◆ What the task requires ◆
Find every line in the entries below that contains the word "width", and copy each of those lines. Case counts.

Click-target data

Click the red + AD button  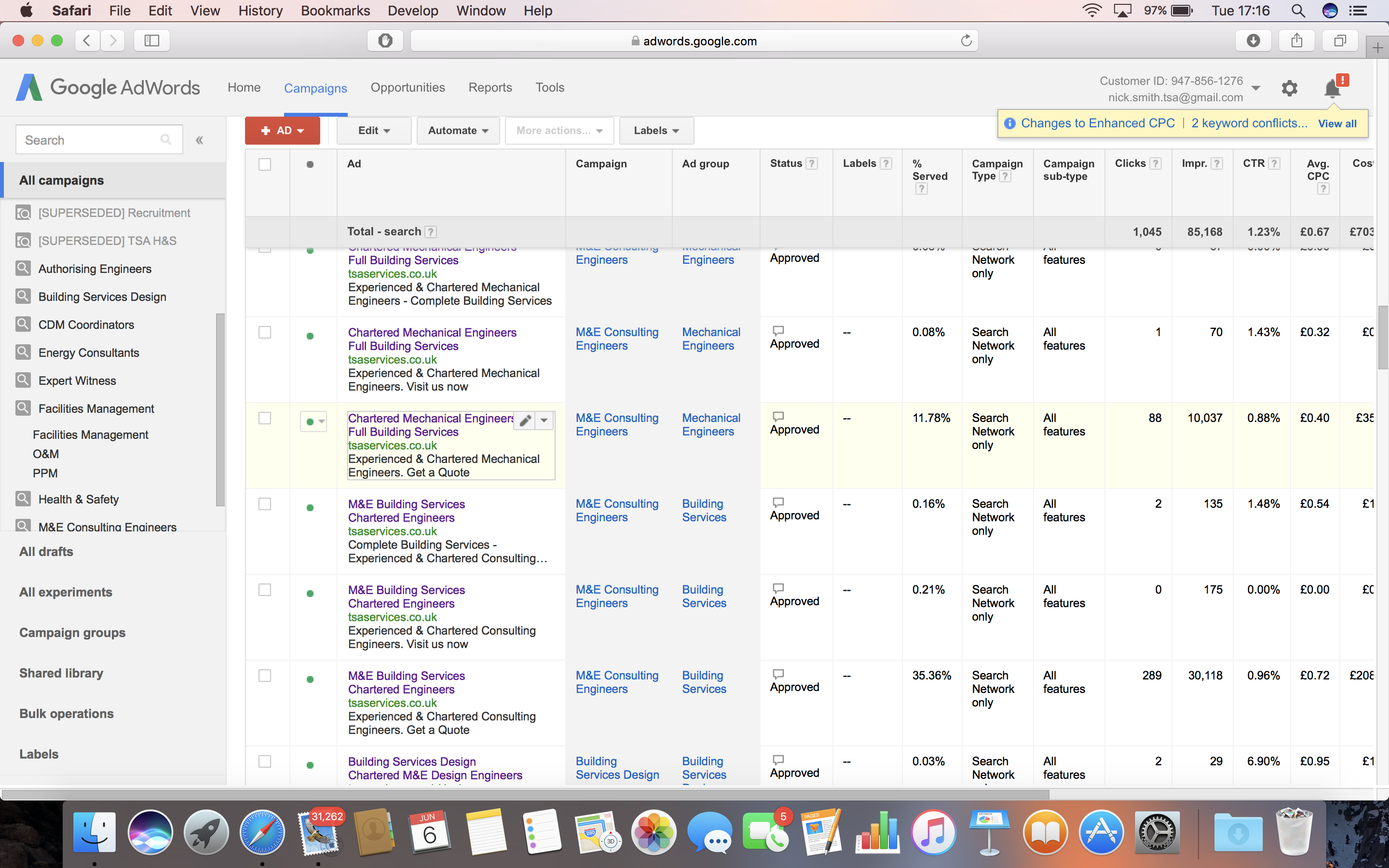(282, 131)
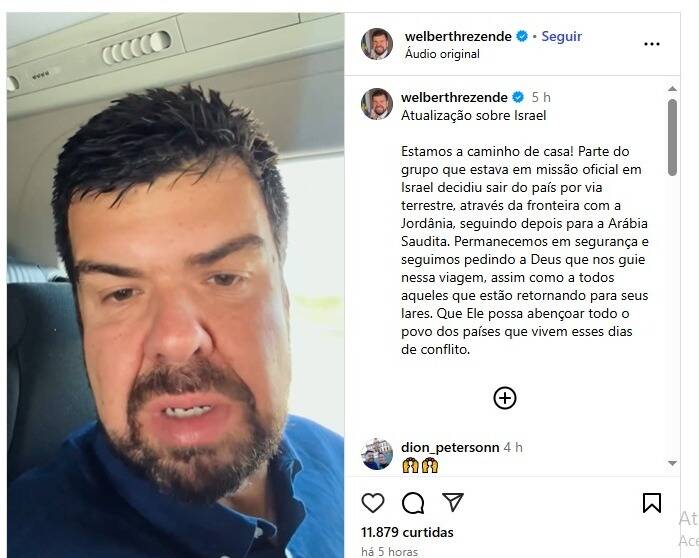Click the caption author avatar
The width and height of the screenshot is (699, 558).
pos(377,104)
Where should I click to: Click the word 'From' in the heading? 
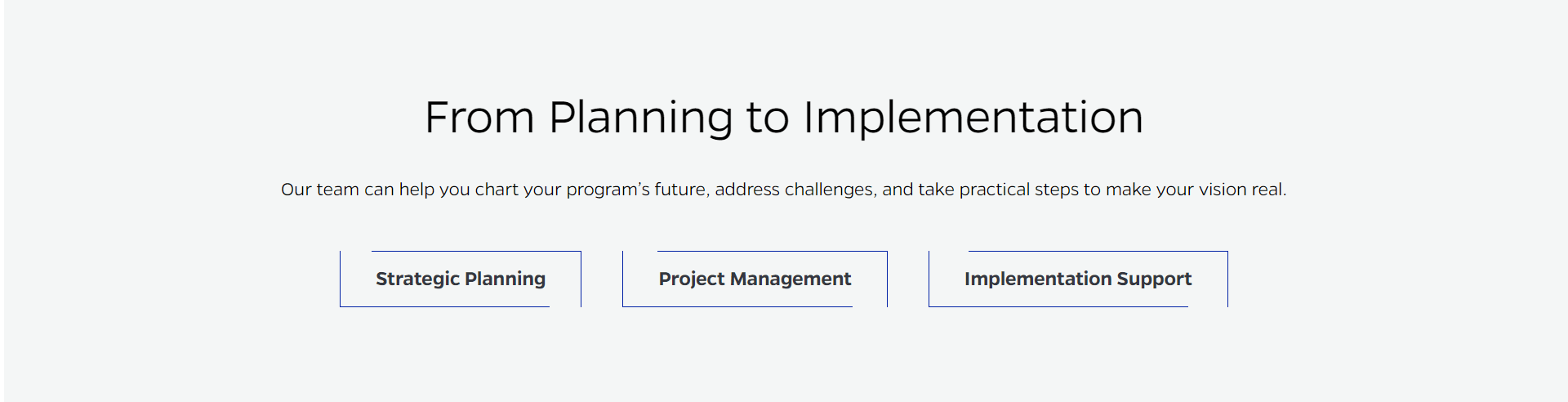(x=479, y=117)
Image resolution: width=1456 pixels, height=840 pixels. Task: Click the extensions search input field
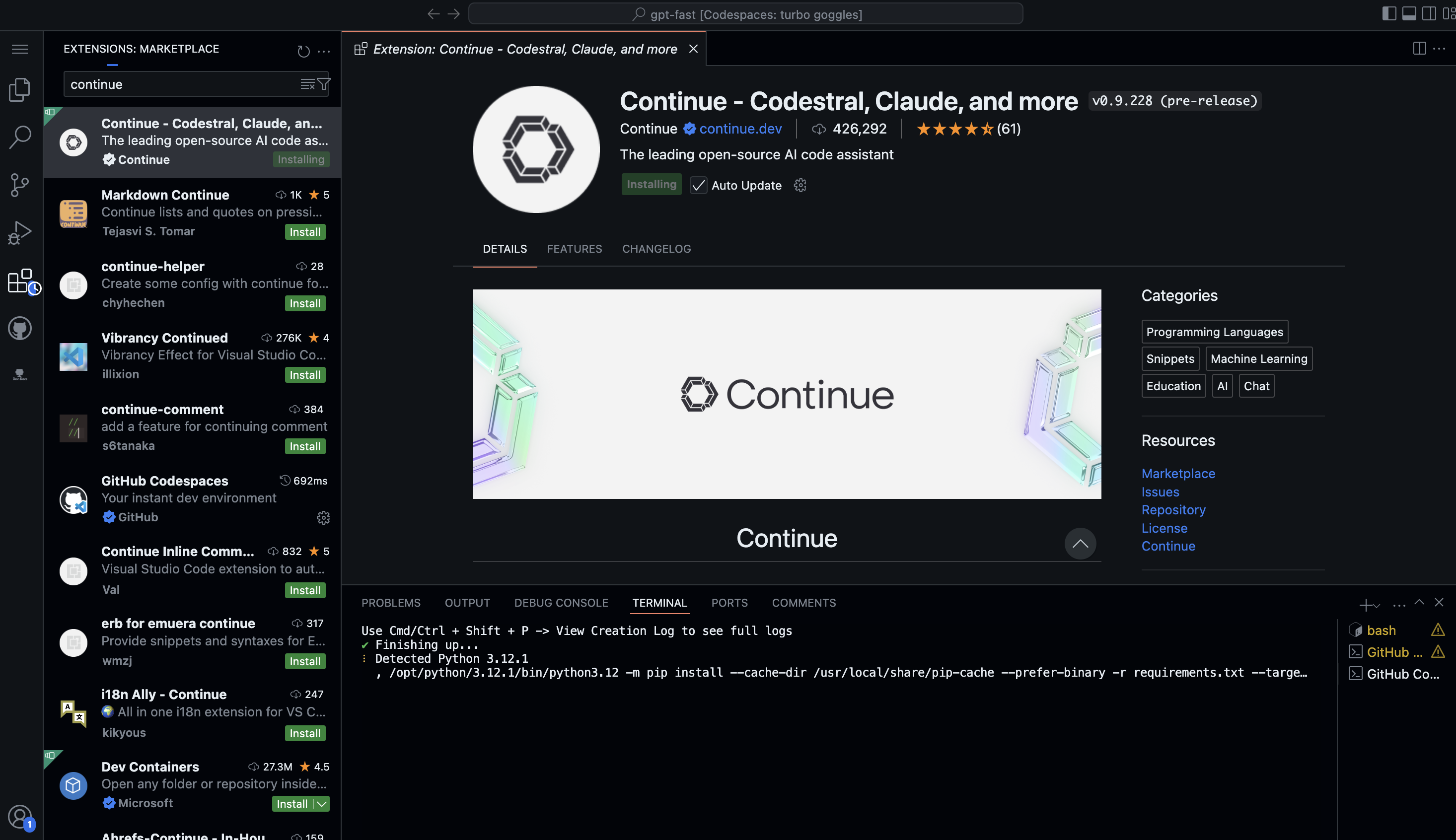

◆ Finished exercise ◆
The width and height of the screenshot is (699, 558).
Image resolution: width=1456 pixels, height=840 pixels. Task: Click the extensions search input field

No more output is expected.